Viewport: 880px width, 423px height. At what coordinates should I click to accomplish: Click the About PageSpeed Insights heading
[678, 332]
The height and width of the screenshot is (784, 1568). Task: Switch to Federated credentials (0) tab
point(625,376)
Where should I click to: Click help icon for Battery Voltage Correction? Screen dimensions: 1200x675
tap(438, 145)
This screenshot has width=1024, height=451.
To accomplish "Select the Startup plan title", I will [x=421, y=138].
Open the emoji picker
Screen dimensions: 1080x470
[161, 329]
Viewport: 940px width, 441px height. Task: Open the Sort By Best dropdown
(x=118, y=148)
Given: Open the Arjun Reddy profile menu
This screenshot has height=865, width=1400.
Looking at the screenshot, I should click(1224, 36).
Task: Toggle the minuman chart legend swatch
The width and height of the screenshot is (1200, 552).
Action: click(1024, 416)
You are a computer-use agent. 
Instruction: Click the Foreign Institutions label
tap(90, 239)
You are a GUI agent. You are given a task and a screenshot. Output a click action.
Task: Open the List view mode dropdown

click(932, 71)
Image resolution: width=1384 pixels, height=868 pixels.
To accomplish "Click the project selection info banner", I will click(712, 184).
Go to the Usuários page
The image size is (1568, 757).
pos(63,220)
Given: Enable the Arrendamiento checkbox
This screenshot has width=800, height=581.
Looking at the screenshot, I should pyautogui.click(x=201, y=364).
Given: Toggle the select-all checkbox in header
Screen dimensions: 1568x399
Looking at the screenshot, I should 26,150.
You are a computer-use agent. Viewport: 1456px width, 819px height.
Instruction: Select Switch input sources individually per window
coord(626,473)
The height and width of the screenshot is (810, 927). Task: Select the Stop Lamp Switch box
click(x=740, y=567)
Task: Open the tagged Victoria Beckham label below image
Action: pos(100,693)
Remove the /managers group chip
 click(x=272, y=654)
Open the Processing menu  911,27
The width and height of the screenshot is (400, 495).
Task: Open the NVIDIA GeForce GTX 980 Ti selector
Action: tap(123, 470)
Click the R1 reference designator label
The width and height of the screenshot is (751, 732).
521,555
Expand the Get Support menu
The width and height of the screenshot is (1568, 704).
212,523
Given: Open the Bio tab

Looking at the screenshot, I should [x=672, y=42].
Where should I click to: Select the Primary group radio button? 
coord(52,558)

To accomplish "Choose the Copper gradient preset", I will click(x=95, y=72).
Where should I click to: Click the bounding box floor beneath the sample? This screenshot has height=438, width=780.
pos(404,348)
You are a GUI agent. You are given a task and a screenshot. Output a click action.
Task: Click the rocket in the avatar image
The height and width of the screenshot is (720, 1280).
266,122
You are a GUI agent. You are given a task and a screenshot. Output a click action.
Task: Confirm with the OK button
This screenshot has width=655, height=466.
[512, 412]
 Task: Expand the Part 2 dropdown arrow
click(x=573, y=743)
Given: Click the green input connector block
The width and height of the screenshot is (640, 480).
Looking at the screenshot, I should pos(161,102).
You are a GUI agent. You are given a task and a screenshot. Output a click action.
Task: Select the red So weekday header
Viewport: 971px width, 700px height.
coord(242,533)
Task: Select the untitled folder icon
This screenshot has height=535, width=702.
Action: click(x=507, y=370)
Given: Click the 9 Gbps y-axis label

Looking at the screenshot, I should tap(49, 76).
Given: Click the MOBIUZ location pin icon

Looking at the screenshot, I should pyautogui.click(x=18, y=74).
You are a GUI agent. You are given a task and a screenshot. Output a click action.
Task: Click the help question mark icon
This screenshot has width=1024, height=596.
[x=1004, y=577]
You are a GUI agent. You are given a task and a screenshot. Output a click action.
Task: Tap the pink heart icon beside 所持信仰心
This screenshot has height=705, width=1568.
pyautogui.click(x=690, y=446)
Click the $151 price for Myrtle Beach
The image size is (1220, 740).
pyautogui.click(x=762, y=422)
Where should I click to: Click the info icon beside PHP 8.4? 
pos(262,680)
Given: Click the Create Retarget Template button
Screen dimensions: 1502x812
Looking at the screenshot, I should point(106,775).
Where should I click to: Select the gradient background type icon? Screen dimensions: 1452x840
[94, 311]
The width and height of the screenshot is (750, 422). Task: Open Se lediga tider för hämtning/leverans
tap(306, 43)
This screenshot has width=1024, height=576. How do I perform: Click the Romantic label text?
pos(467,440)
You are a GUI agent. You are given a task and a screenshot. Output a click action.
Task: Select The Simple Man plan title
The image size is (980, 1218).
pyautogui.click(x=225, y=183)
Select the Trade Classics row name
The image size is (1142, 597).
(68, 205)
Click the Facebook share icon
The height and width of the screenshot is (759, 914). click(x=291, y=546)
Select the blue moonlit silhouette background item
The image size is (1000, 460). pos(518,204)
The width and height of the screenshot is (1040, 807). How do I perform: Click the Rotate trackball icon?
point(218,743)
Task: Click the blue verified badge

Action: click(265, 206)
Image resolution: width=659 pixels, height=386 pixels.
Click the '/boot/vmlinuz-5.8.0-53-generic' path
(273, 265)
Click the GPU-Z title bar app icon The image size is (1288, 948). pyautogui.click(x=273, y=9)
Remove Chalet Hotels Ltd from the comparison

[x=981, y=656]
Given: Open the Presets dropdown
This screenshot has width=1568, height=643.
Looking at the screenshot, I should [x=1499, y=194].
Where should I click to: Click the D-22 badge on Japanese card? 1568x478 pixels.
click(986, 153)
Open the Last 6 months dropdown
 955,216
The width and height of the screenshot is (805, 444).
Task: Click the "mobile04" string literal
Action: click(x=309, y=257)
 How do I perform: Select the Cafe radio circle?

▶ GOAL OF THE EXERCISE
Search the material for the string "checkbox" and return each line that has it.

▶ ANSWER TO THE PROBLEM
Given: Enable the Arrendamiento checkbox
Given: Toggle the select-all checkbox in header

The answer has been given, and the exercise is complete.